SOURCE INFORMATION section start

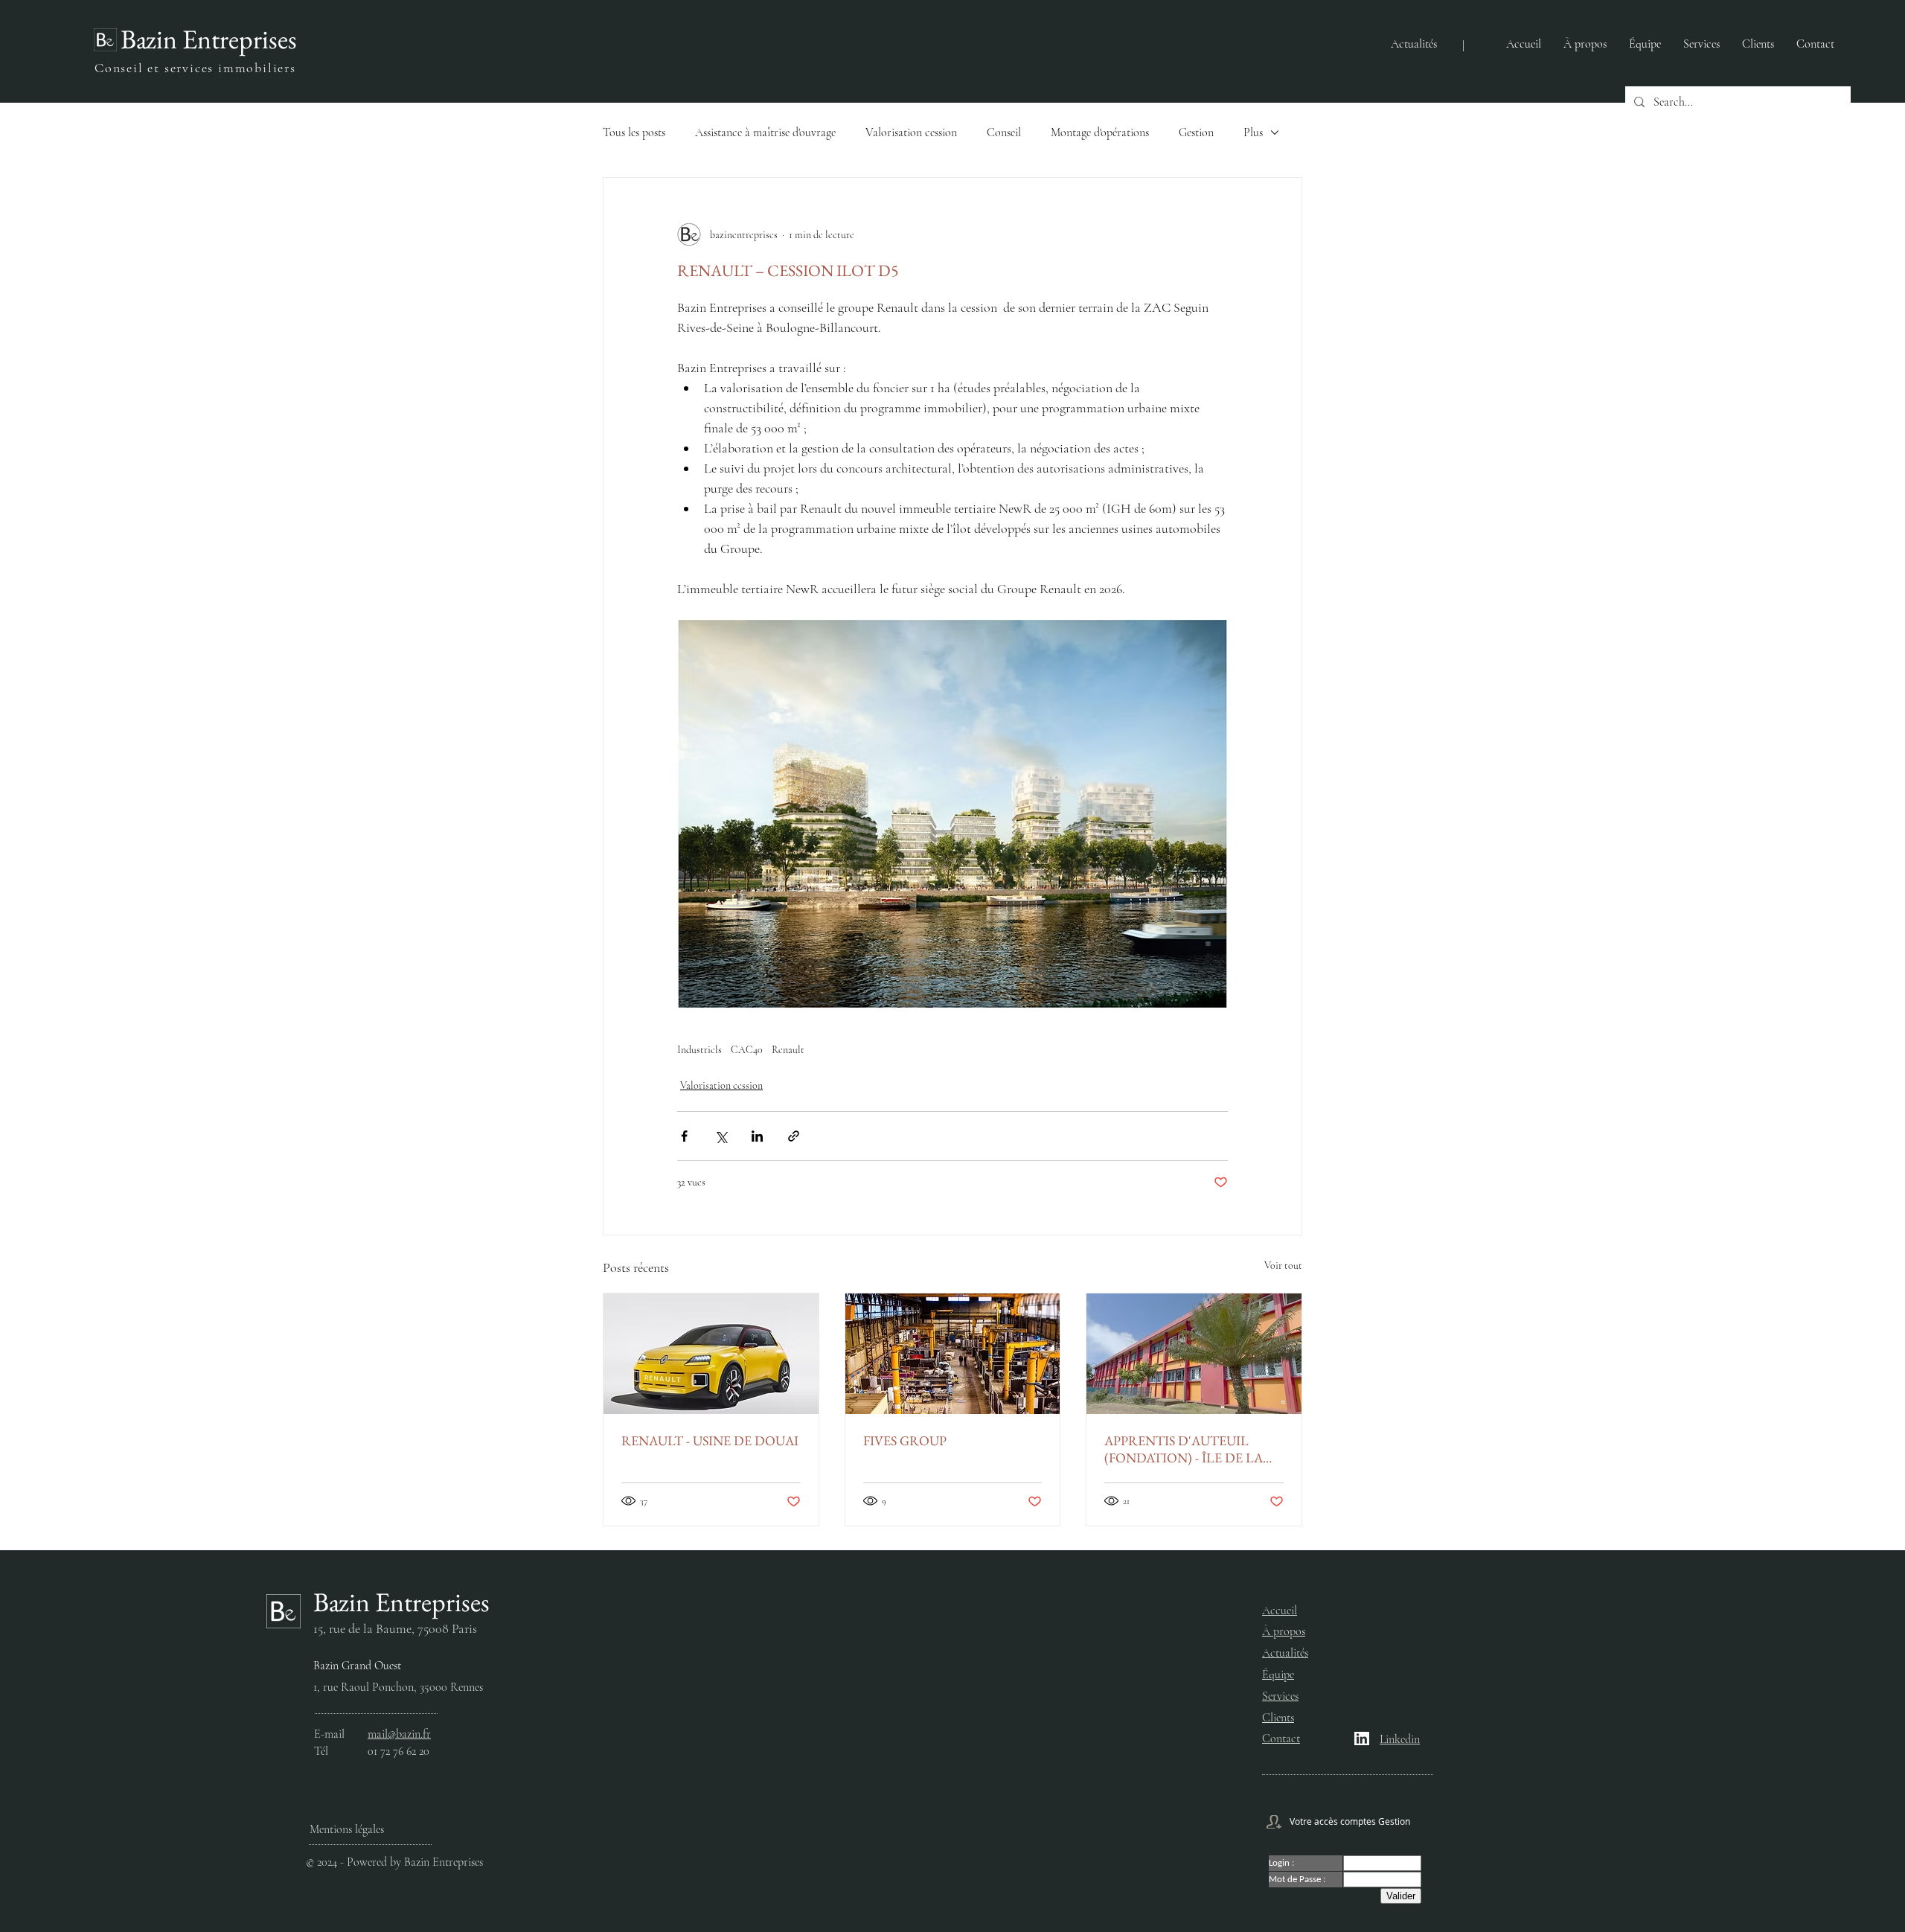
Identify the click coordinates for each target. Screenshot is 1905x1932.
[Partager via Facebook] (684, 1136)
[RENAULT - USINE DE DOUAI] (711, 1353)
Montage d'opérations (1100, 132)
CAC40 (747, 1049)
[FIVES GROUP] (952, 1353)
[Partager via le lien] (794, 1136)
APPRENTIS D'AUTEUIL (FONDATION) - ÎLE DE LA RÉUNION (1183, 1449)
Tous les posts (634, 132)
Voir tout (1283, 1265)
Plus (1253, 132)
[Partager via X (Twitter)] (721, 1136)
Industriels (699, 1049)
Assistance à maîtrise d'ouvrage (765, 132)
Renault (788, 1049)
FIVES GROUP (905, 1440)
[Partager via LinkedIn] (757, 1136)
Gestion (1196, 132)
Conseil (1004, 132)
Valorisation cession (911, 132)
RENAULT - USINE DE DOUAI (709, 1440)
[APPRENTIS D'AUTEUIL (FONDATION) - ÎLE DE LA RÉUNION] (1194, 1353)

SOURCE INFORMATION section end

◆ PROMPT ◆
Scan the entries for lines with the word "USINE". The number of such lines is the whole answer.

◆ RESULT OF THE TASK ◆
2